**Exercise directions:** Which lines in the rows below contain the word "click"? Return each such line in full.

**Data supplied:**
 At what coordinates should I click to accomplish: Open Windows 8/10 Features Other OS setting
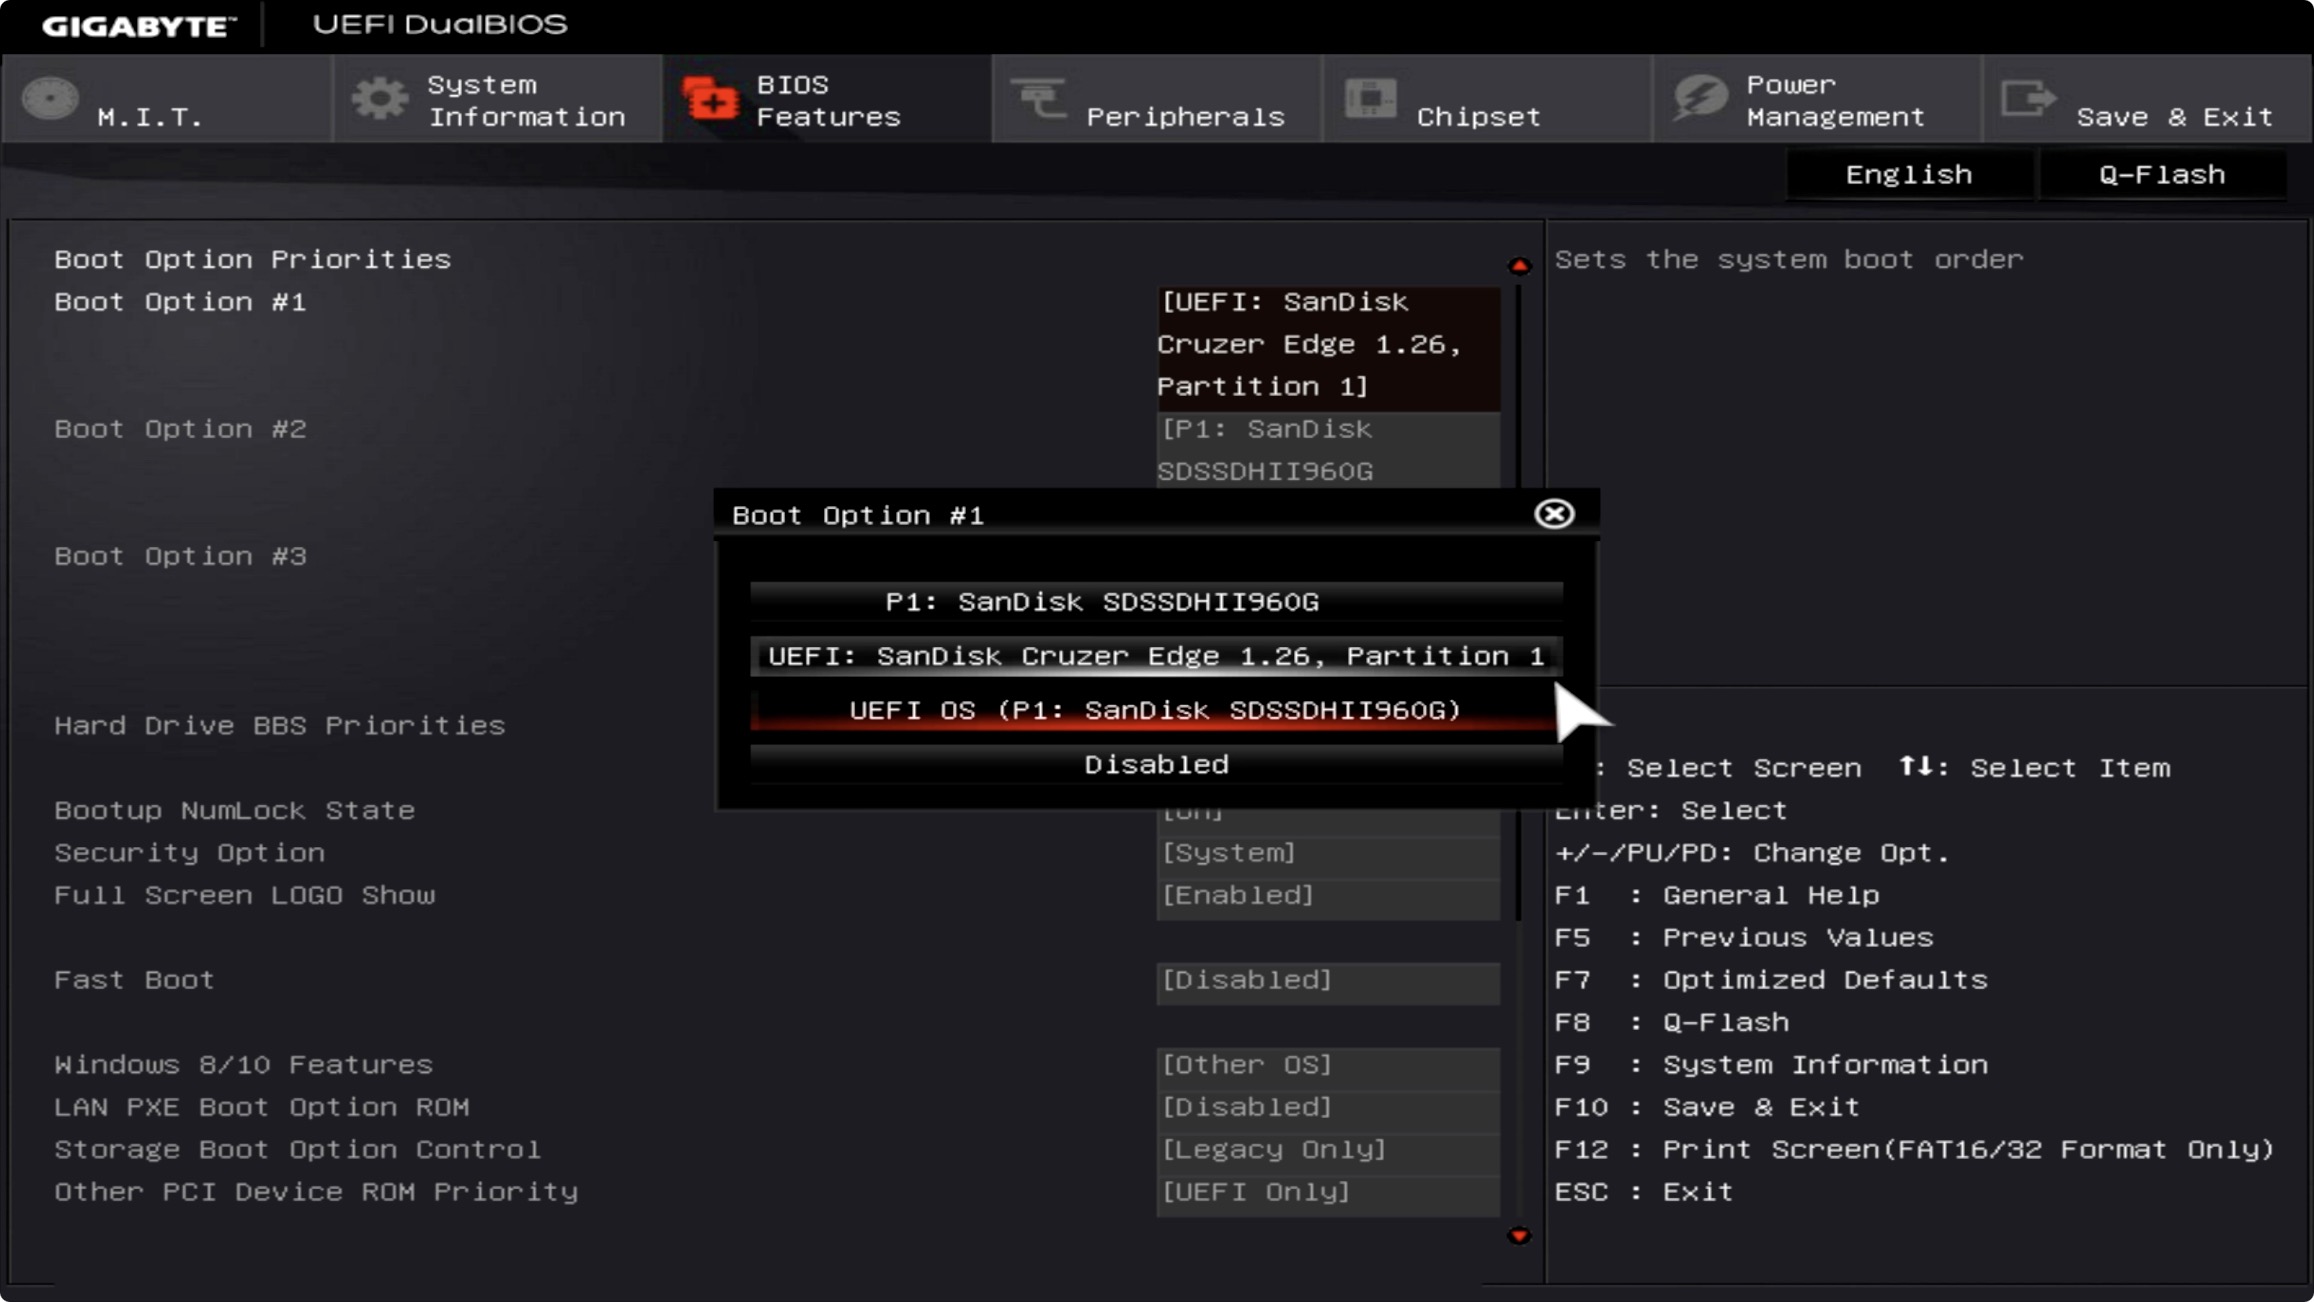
--
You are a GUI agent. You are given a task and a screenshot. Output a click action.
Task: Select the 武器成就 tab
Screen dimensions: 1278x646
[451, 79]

**Response for this exercise:**
 At what coordinates should I click to accomplish: Open Windows 8/10 Features Other OS setting
You are a GUI agent. You are given a task and a screenshot. Output a click action.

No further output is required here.